At step 230, the method 200 determines whether a quantity of spam-indicative words (or words indicating unauthorized information) detected in the analyzed region(s) of imagery satisfies a pre-defined filtering criterion (e.g., for identifying spam communications). In one embodiment, imagery is classified as spam if the number of spam-indicative words and/or phrases contained therein exceeds a predefined threshold. In one embodiment, this pre-defined threshold is user-definable in order to allow users to tune the sensitivity of the method 200, for example to decrease the incidence of false positives, or legitimate communications classified as spam (e.g., by increasing the threshold), or to decrease the incidence of false-negatives, or spam communications classified as non-spam (e.g., by decreasing the threshold).
In another embodiment, e.g., where step 220 generates confidence scores for potential spam-indicative words, the method 200 aggregates the respective confidence scores in step 230 to form a combined confidence score. If the combined confidence score exceeds a pre-defined (e.g., user-defined) threshold, the associated imagery is classified as spam. In one embodiment, the combined confidence score is simply the sum of all confidence scores for all possible spam-indicative words located in the imagery. Those skilled in the art will appreciate that other methods of aggregating the confidence scores (e.g., calculating a mean or median score, among others) may also be implemented in step 230 without departing from the scope of the invention.

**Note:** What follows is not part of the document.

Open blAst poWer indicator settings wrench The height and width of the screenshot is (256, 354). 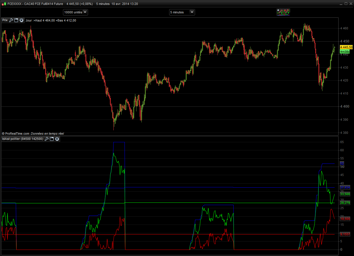47,139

Thus, if the pre-defined criterion is determined to be satisfied in step 230, the method 200 proceeds to step 231 and classifies the received electronic communication as spam, or as an unauthorized communication (e.g., in accordance with step 120 of
In some cases where an electronic communication contains more than one imagery element, it is possible that some imagery elements may be classified as spam-indicative and some imagery elements may be classified as legitimate or questionable. In some embodiments of the present invention, the method 200 (or any of the methods described further herein) will classify electronic communication as spam if the communication contains at least one imagery element that is classified as spam. In other embodiments, the method 200 (or any of the methods described further herein) will classify an electronic communication as spam according to a threshold approach (e.g., more than 50% of the contained imagery elements are classified as spam). In further embodiments, a tagged threshold approach is used, where an entire imagery element is tagged with a collective score that is the aggregation of all scores for spam-indicative words contained in the imagery. The collective scores for a predefined number of the imagery elements must all be greater than a predefined threshold value.

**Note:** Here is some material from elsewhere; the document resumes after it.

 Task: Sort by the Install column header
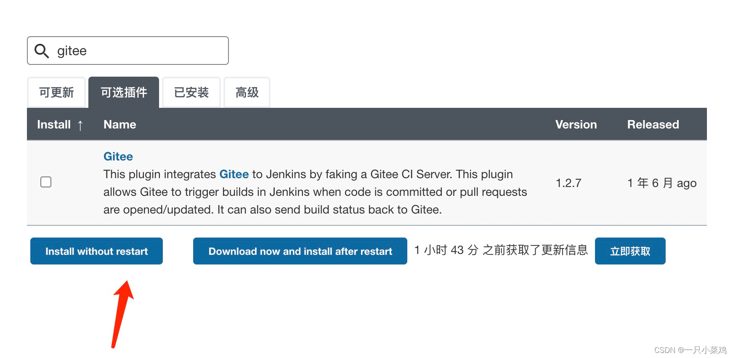tap(54, 125)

In some cases, a spam communication may contain text words that are intentionally split among multiple adjacent imagery elements in order to avoid detection in an imagery element-by-imagery element analysis. Thus, in one embodiment, step 220 searches for prefixes or suffixes or known spam-indicative words. In other embodiment, the method 200 may further comprise a step of re-assembling the individual imagery elements into a single composite image, e.g., in accordance with known image reassembly techniques such as those used in some web browsers, prior to applying OCR processing.
The method 500 then proceeds to step 507, where the method 500 applies pre-processing techniques to the imagery detected in the electronic communication in order to isolate and rectify instances of text from the underlying imagery. In one embodiment, an applied pre-processing technique is similar to the text block location approach applied within an imagery region and described with reference to the method 200.
In step 510, the method 500 applies keyword recognition processing to the pre-processed imagery. In one embodiment, the keyword recognition processing technique used differs from conventional OCR techniques by focusing on the recognition of entire words, rather than the recognition of individual text characters, that are contained in an analyzed imagery. That is, the keyword recognition process does not reconstruct a word by first separating and recognizing individual characters within the word. In another embodiment, each keyword is represented by the Hidden Markov Model (HMM) of image pixel values or features, and dynamic programming is used to match the features found in the pre-processing text region with the model of each keyword.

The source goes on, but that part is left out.